Linus Torvalds (torvalds@linux.cs.helsinki.fi)
Sat, 16 Mar 1996 12:41:29 +0200 (EET)


On Fri, 15 Mar 1996, Hans Georg Zezschwitz wrote:
>
> As writing a section of the Kernel Korner in Linux Journal, I wondered
> what the new "device id" meant.
>
> As Shared Interrupts are a concept supported by PCI, which introduces
> device ids as well, I saw those to concepts together and believed
> that the device id should is only useful when SA_SHIRQ is set (when
> calling request_irq). Howether, when looking at patch-1.3.74.gz, I
> noticed that the calls to "request_irq" and "free_irq" don't support
> shared irqs, but anyway set the device id. This should not be
> harmful, but who understood the new irq-concept wrong, me or the
> "patcher"?

"dev_id" can be anything, and as far as the rest of the kernel is
concerned it just has to be a unique pointer within each interrupt. For
most things, that unique pointer might as well be NULL (if you aren't
sharing interrupt NULL is as unique as anything else), and that's what
most drivers use now.

However, the nice thing about "dev_id" is that it's not only used to
separate two irq handlers from each other at request/free time, it's
_also_ given to the interrupt handler routine when it's called.

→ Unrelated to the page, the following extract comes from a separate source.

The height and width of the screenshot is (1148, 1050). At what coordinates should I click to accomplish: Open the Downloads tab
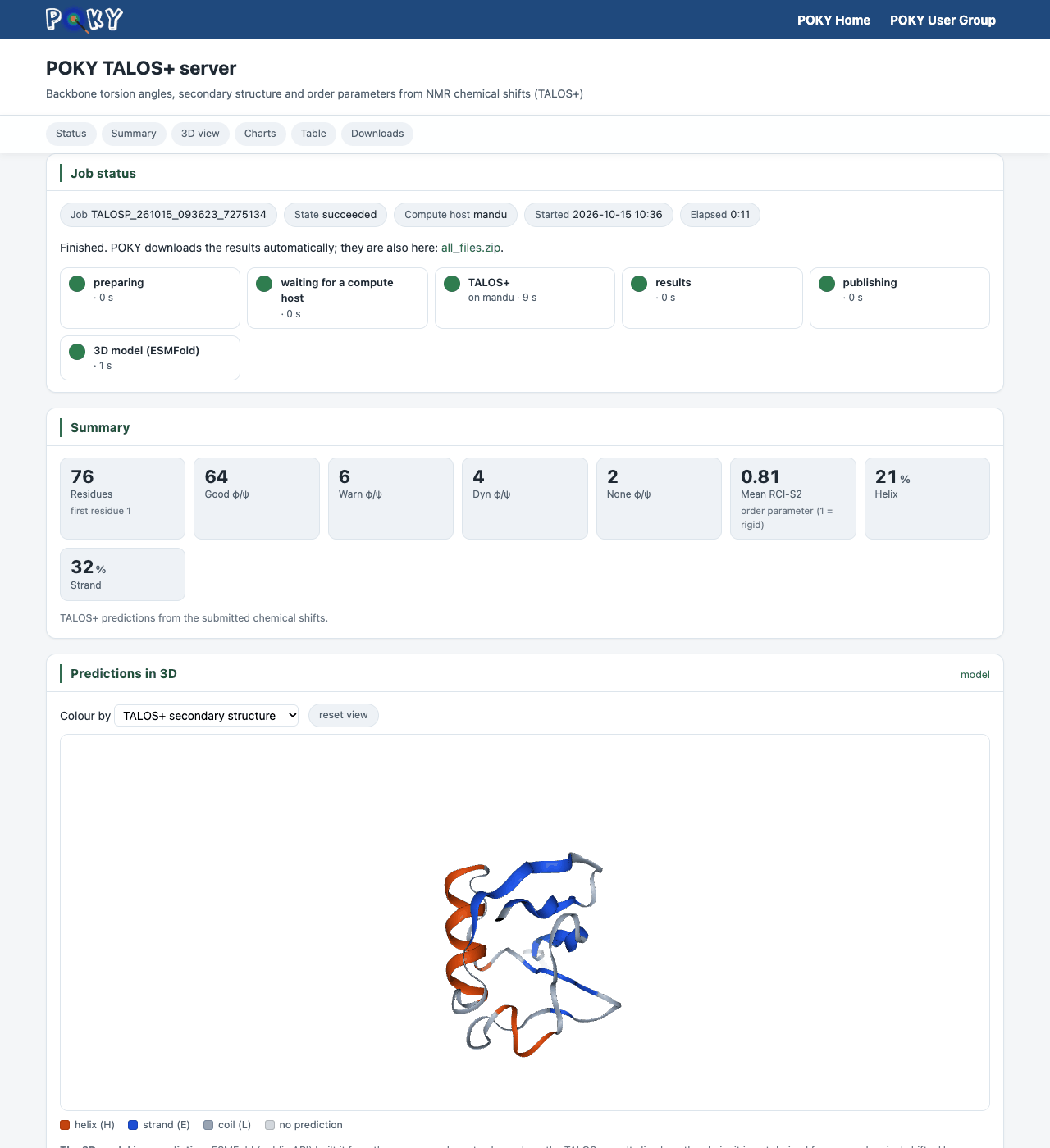377,134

And that
makes it useful even for interrupts that can't be shared: it can be used
as a pointer to the device structure.

(the current networking drievrs usually use something like
"irq2dev[irqnr]" to get at the device structure for that interrupt, but
it would be more efficient to just give the device structure pointer as
"dev_id", and use that instead..)

The ftape driver uses a pointer to a string, which works but doesn't make
much sense (they might as well use NULL, the rest of the kernel doesn't
care what it is, and they aren't sharing interrupts anyway, I believe).
But it's not wrong, it's just unnecessary.